Dissecting mitotic phosphatases network and the effect of molecular glues to combat cell proliferation

Background

Many cancers are associated with an alteration in protein function and regulation. While protein phosphatases represent potential therapeutic targets because of their essential role in cell signalling, survival and cell division, they usually do not have any pockets for inhibitors. New drugs to protein phosphatases targeting protein interfaces are in phase 1 and 2  clinical trials for cancer treatment (Vainonen et al, 2021). To understand the effect of these drugs and how resistance may arise and be targeted, we need to know what are the interactors of phosphatase targets and what are the mutational hotspots. The project will focus on the mitotic serine/phosphatase PP2A-a tumour suppressor, evaluated as a target in various cancers. PP2A activity is essential for cells to complete cell division and control cell survival.

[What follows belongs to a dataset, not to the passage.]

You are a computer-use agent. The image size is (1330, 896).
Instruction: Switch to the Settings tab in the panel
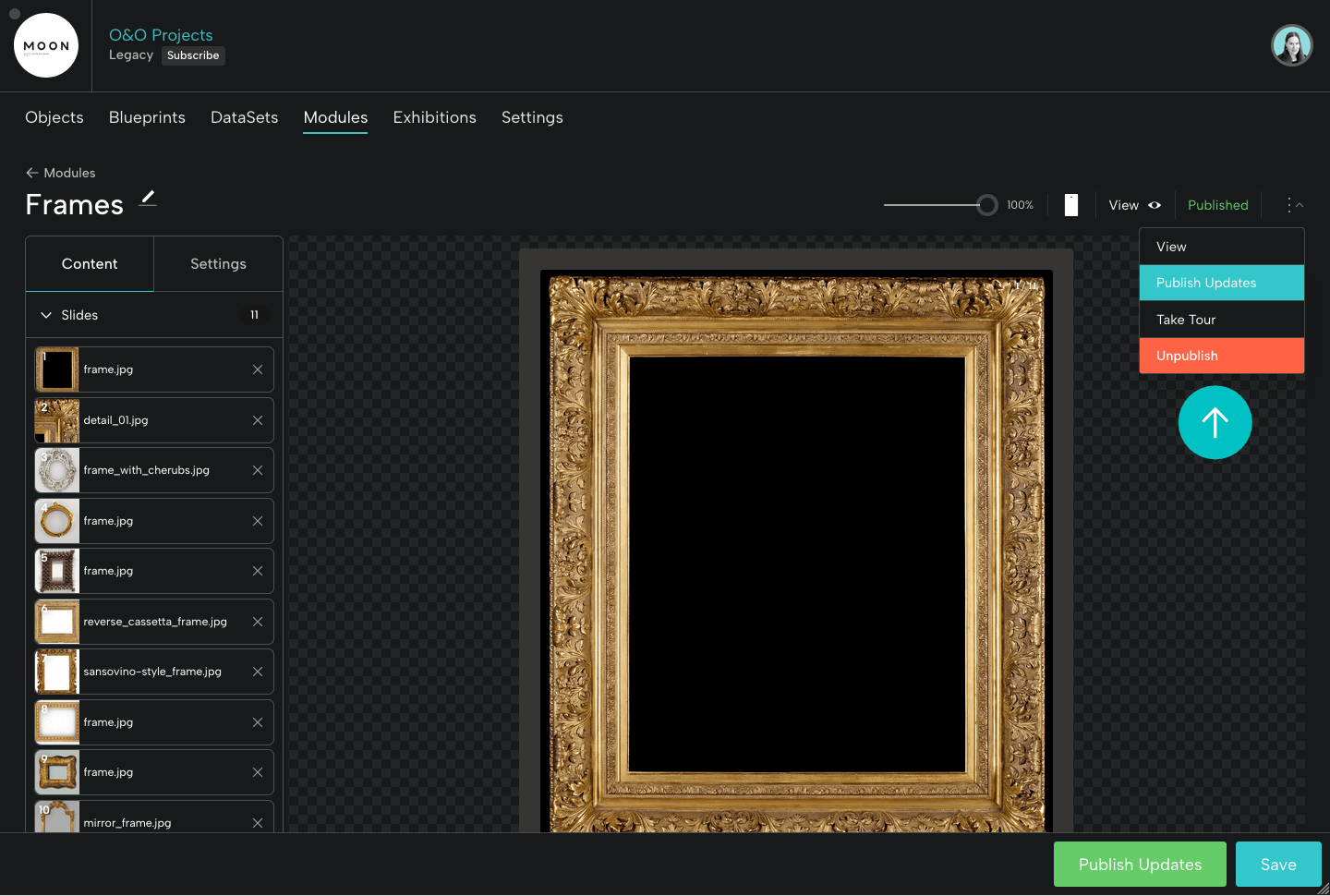coord(218,263)
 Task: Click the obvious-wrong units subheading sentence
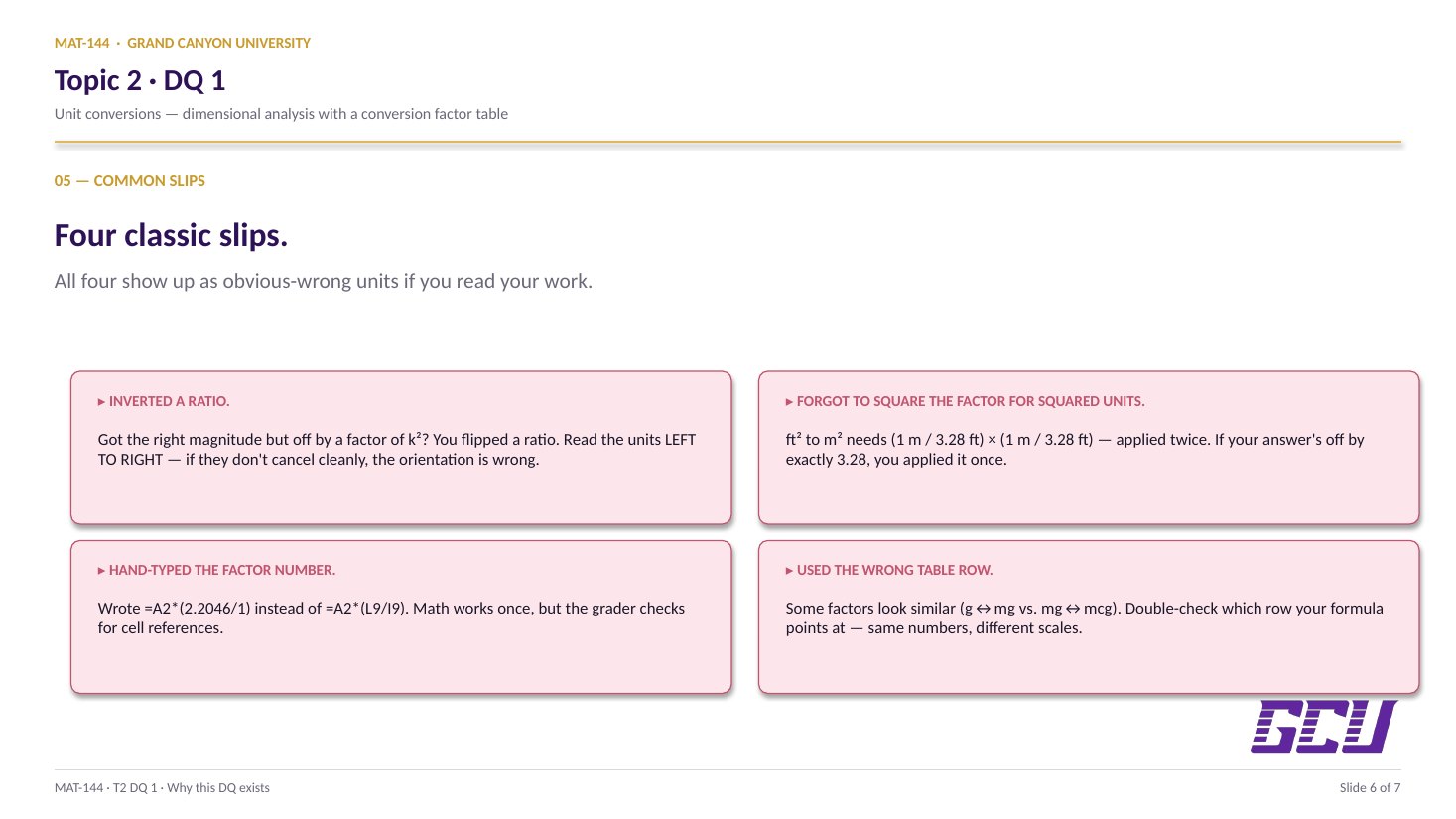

The current strategy is to stabilize the inactive or active conformation of PP2A to interfere with PP2A activity, which display promising an-tumour activities. In particular, the small molecule LB100, acts by stabilizing inhibited PP2A and is in phase 2 clinical trials for astrocytoma and glioblastoma, and phase 1 for advanced solid tumours while other drugs stabilize PP2A regulatory complexes. To ensure the efficacy of this treatment strategy, the interactors and downstream pathways affected by PP2A inactivation need to be determined to understand how pathways may adapt to overcome the drug treatment and limit cytotoxic side effects. The ultimate goal of the project is to understand the PP2A interaction network and identify regions that can be targeted to improve current molecular glues and predict glue resistance.

Aims

1. Design a methodology to chemically couple PP2A to mitotic interactors with high spatial and temporal control. The phosphatase will be fused to a HALO tag and photocrosslinkers will be added so that the temporal and spatial localization are optimized before crosslinking.
2. Identify key PP2A interactors that allow cell cycle progression and cell survival, using a light-induced chemical crosslinking approach, using light-activated small molecule crosslinking HALO-ligands. The conjugated hit proteins will be purified using anti-HALO-tag modified agarose beads and identify by MS. The protein complexes and interactors will then be characterized, and the activity and affinity of known PP2A molecular glues such as LB100 will be determined for the PP2A complexes biophysically.
3. Define key interaction surfaces of PP2A complexes, and evaluate their therapeutic potential for PP2A molecular glues targeting. The student will use machine learning algorithms predicting protein interactions, molecular modelling and bioinformatics to define PP2A interacting network driving the completion of the cell cycle. Using genomic tools, the student will mine the gnomAD database to identify benign mutations in PP2A. Combined with available data on human PP2A pathogenic mutations, they will identify mutation hotspots and conserved regions that could be more specific drug targets for molecular glues (Vainonen et al, 2021) to stabilize PP2A holocomplexes. The student will use computational modelling to predict PP2A mutations that could result in drug resistance and cancer relapse. Selected clinically relevant mutations will be tested to check whether the mutations interfere with molecular glue/drug binding.

Training Outcomes

1. Biophysics and cell biology: The student will gain experience in cell biology using Hela cells and glioblastoma cells cultured in the Welburn lab, fluorescence microscopy establishing a methodology to crosslink PP2A interactors with high spatial and temporal precision. This will provide a strong foundation for identifying interactors using photocrosslinkers optimized by Hulme.  The complexes-molecular glue interactions will be characterized through biophysical studies, complemented with Alphafold prediction of interactions.
2. Chemistry: The student will chemistry methodology designing photoreactive small molecule crosslinkers and mass spectrometry to analyze proteomic data
3. Structural biology, biochemistry and modelling to analyze protein complex structures and effect of mutations on structure and protein interactions
4. Computational biology and machine learning: The student will acquire knowledge in computational modelling to predict protein complexes structure, and analyze genomic data from human population to analyze the effect of mutations using modelling and in supervised machine learning techniques.

References

Vainonen et al, 2021. Druggable cancer phosphatases. Science translational medicine.

Leonard et al, 2020. Selective PP2A enhancement through biased heterotrimer stabilization. Cell.